■ Description of the task
Repeat the lines from the one with "Where should I click to: Point to the word" to the one with "[x=472, y=736]", both included, exactly as they appear.
** start of Extracted records **
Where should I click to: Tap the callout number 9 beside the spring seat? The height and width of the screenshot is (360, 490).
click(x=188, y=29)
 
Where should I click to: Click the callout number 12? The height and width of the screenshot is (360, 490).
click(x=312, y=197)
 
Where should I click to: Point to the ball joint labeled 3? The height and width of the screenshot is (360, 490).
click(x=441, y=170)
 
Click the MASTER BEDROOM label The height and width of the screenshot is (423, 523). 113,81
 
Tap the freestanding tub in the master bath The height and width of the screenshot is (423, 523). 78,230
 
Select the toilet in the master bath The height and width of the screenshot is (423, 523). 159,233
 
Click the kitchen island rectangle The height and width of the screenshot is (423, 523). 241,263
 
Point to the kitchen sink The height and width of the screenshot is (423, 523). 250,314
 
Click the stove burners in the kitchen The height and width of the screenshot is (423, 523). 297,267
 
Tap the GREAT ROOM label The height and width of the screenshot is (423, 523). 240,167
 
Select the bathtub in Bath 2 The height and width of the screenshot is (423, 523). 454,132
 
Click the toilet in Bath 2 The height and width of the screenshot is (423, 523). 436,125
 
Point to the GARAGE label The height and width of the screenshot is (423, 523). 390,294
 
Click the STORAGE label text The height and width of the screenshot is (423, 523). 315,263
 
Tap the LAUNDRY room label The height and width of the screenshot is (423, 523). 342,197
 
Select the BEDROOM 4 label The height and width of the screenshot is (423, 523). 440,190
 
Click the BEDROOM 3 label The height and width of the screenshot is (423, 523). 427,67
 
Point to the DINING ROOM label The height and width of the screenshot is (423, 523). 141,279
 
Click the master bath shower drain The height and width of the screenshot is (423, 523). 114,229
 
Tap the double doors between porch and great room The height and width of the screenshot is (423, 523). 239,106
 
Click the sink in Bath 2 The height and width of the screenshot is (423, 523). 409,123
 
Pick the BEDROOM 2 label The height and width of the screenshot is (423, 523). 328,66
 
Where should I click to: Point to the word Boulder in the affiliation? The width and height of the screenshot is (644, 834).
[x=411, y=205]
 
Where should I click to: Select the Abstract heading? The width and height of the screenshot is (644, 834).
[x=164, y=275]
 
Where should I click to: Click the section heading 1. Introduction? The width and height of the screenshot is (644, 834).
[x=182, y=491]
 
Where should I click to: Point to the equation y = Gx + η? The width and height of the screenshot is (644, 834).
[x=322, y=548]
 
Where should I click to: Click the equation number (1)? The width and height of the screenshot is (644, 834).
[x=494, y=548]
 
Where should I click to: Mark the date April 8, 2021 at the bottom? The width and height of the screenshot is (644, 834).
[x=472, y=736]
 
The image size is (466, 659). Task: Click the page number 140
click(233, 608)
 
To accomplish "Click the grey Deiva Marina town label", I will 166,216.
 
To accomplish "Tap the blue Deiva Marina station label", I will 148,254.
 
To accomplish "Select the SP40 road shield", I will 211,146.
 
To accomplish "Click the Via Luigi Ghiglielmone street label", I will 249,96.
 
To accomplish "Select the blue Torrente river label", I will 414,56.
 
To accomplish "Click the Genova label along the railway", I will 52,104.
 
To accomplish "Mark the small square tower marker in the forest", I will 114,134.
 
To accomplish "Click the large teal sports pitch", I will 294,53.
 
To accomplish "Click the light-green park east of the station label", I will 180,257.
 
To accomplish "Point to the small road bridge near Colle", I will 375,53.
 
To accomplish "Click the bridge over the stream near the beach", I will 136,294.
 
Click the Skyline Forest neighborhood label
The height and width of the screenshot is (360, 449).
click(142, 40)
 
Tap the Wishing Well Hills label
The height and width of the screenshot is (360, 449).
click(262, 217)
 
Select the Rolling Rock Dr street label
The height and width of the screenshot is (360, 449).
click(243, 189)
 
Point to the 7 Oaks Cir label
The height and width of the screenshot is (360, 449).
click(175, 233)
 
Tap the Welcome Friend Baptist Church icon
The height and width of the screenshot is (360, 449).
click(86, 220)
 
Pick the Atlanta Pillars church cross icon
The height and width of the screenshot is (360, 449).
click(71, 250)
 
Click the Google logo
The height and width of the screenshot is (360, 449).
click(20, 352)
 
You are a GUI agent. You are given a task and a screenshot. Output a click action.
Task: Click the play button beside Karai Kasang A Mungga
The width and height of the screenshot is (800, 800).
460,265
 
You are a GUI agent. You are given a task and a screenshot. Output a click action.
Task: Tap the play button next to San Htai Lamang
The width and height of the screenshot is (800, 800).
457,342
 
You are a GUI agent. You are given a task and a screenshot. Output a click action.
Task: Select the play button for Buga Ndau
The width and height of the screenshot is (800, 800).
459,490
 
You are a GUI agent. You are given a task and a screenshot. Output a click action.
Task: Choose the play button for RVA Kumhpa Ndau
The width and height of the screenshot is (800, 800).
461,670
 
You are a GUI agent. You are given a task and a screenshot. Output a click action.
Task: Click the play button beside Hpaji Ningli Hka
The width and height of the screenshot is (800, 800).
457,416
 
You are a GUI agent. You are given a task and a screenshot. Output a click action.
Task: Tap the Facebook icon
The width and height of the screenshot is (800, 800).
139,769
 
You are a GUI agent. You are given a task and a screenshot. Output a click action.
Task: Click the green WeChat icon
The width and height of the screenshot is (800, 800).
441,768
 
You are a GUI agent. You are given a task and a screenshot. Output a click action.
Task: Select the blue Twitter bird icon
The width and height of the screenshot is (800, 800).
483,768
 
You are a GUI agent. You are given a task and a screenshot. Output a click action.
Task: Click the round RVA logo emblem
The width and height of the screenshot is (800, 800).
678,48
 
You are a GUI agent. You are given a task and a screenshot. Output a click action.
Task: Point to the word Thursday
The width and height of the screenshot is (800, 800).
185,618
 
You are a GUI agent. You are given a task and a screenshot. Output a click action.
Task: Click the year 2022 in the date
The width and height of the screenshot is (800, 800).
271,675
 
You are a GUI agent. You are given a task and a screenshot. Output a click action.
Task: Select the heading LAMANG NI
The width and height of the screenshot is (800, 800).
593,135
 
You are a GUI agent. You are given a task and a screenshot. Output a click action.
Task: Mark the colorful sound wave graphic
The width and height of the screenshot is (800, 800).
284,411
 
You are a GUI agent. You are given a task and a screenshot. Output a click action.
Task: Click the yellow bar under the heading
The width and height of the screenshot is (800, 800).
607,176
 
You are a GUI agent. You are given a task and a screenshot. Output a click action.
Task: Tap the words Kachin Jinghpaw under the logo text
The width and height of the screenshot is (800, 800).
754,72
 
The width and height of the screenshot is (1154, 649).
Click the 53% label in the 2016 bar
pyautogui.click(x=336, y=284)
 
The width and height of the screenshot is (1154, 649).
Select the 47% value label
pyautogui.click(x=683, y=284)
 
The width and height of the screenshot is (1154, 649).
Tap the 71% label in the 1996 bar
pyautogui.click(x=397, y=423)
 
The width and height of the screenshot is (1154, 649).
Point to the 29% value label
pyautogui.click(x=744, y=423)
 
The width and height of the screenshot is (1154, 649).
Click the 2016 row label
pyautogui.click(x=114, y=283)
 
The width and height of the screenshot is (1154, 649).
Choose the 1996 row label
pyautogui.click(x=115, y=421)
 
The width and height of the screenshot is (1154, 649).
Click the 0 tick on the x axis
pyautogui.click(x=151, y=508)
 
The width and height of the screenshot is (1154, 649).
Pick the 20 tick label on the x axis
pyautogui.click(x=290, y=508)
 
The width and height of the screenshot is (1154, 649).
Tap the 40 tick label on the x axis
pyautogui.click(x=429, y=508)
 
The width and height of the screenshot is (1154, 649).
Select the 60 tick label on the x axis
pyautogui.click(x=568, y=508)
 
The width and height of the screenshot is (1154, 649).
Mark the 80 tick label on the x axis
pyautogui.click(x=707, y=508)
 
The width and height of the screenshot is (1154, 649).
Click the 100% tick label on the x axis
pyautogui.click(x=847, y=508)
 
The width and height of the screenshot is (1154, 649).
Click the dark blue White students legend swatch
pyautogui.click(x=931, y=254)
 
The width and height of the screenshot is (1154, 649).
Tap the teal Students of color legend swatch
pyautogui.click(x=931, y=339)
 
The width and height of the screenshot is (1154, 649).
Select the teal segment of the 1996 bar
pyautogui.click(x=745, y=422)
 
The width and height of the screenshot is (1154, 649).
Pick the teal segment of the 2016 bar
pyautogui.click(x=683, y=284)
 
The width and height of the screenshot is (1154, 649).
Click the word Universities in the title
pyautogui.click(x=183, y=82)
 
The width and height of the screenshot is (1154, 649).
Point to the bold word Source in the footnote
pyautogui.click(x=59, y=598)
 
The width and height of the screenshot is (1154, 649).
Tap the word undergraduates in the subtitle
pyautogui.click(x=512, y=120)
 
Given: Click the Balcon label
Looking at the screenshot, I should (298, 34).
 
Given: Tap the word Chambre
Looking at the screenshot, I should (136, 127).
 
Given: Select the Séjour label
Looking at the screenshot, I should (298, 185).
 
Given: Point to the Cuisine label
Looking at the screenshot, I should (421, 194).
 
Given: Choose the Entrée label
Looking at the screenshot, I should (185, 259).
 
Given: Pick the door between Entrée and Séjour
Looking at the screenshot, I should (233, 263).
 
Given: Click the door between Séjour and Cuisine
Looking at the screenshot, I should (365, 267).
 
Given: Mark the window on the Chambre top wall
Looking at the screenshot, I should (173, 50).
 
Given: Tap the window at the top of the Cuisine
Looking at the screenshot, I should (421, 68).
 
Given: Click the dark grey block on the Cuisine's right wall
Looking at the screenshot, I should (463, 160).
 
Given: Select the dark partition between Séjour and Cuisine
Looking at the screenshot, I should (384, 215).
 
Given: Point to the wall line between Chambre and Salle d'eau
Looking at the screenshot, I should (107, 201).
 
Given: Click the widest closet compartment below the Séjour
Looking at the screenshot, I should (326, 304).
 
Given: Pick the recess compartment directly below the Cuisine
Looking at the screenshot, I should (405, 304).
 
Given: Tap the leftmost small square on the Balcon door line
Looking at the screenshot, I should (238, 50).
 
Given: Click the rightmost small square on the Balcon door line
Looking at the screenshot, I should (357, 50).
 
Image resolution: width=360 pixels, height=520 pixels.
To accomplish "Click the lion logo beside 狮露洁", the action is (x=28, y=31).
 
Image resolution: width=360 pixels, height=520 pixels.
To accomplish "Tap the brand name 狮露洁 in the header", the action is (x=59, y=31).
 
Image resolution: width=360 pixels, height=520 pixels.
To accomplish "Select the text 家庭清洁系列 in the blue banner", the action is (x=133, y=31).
** end of Extracted records **
■ Answer to the task
Where should I click to: Point to the word Boulder in the affiliation? The width and height of the screenshot is (644, 834).
[x=411, y=205]
 
Where should I click to: Select the Abstract heading? The width and height of the screenshot is (644, 834).
[x=164, y=275]
 
Where should I click to: Click the section heading 1. Introduction? The width and height of the screenshot is (644, 834).
[x=182, y=491]
 
Where should I click to: Point to the equation y = Gx + η? The width and height of the screenshot is (644, 834).
[x=322, y=548]
 
Where should I click to: Click the equation number (1)? The width and height of the screenshot is (644, 834).
[x=494, y=548]
 
Where should I click to: Mark the date April 8, 2021 at the bottom? The width and height of the screenshot is (644, 834).
[x=472, y=736]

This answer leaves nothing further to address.